Will say that I commend the bravery of this position - I respect people who take bold stances on issues of moral importance, even if I don't personally agree with them - but I do think it's very brave and potentially at risk of being damaging in the current political climate.
Universities, particularly in the UK and the US at the moment, are peak culture war discourse source territory and the last thing you're aiming for at the moment is being sucked into that all-consuming cheap political narrative. I get the appeal of universities (young people skewing more in favour of this stuff + climate action), but anything radical and left-coded coming out of universities these days is consumed by it all. Regrettably, the first I saw of this campaign was a press piece using the campaign as raw meat for cheap political point scoring. You don't have to be supportive of the game to end up on the board, so best to understand the state of play.

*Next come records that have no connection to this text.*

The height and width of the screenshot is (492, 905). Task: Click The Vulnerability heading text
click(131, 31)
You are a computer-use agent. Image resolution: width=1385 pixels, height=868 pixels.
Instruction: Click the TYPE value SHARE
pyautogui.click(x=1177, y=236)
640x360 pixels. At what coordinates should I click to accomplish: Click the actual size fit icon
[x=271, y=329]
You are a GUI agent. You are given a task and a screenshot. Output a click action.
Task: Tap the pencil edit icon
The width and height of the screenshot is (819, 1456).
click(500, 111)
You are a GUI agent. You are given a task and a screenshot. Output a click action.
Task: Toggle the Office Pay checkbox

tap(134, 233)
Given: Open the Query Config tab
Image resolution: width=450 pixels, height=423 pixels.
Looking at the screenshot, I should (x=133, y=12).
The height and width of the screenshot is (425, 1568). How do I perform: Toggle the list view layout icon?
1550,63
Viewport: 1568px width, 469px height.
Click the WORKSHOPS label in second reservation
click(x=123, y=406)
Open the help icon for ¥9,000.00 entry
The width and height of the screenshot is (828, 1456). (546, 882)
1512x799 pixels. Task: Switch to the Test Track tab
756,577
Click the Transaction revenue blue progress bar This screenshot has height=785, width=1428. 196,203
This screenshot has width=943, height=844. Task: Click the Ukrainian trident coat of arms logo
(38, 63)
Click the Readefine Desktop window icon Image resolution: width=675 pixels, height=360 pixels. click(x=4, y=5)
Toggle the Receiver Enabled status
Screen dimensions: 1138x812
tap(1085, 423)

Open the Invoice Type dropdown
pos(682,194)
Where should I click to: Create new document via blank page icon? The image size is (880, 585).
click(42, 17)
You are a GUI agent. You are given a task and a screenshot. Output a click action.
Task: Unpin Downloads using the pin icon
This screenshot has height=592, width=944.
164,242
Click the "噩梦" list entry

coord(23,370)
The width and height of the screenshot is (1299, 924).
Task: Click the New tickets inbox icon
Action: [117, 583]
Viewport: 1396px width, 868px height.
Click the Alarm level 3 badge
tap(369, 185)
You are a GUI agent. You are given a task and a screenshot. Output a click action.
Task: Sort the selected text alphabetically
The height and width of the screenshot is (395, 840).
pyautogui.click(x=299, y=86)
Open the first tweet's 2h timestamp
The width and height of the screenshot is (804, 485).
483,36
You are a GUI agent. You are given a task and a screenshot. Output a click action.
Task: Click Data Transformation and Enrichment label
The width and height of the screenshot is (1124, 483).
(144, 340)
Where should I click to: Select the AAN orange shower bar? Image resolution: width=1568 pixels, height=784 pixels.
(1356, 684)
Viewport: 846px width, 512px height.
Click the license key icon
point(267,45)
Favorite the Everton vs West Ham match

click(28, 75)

Having previously been approached to sign a similar pledge but in a local government context, I ended up having to issue a fairly middle-of-the-road statement stating why we weren't willing to sign it. The core of the problem wasn't the ask, but the political backlash that taking a stance on a matter that's very swept up in the culture war narrative would have cost us wasn't a trade I was willing to make at the stage in the election cycle that we were at. We have taken stances on other issues in this cluster of political sensitivity, such as gender-neutral bathrooms and air quality improvement work, this cause just wasn’t the one we chose to spend our limited political capital on. Worth considering for anyone working on this sort of advocacy.
Reflecting on this, and the recent piece on the Pledge, I’m more optimistic about across-the-aisle campaigns focused on reducing the consumption of the worst for-welfare animal product options in the current climate until either A. The political climate around these issues improves or B. The window is shifted enough that such stances aren't as ‘radical’ as they are at the moment.
Nonetheless, I wish the folks working on this well.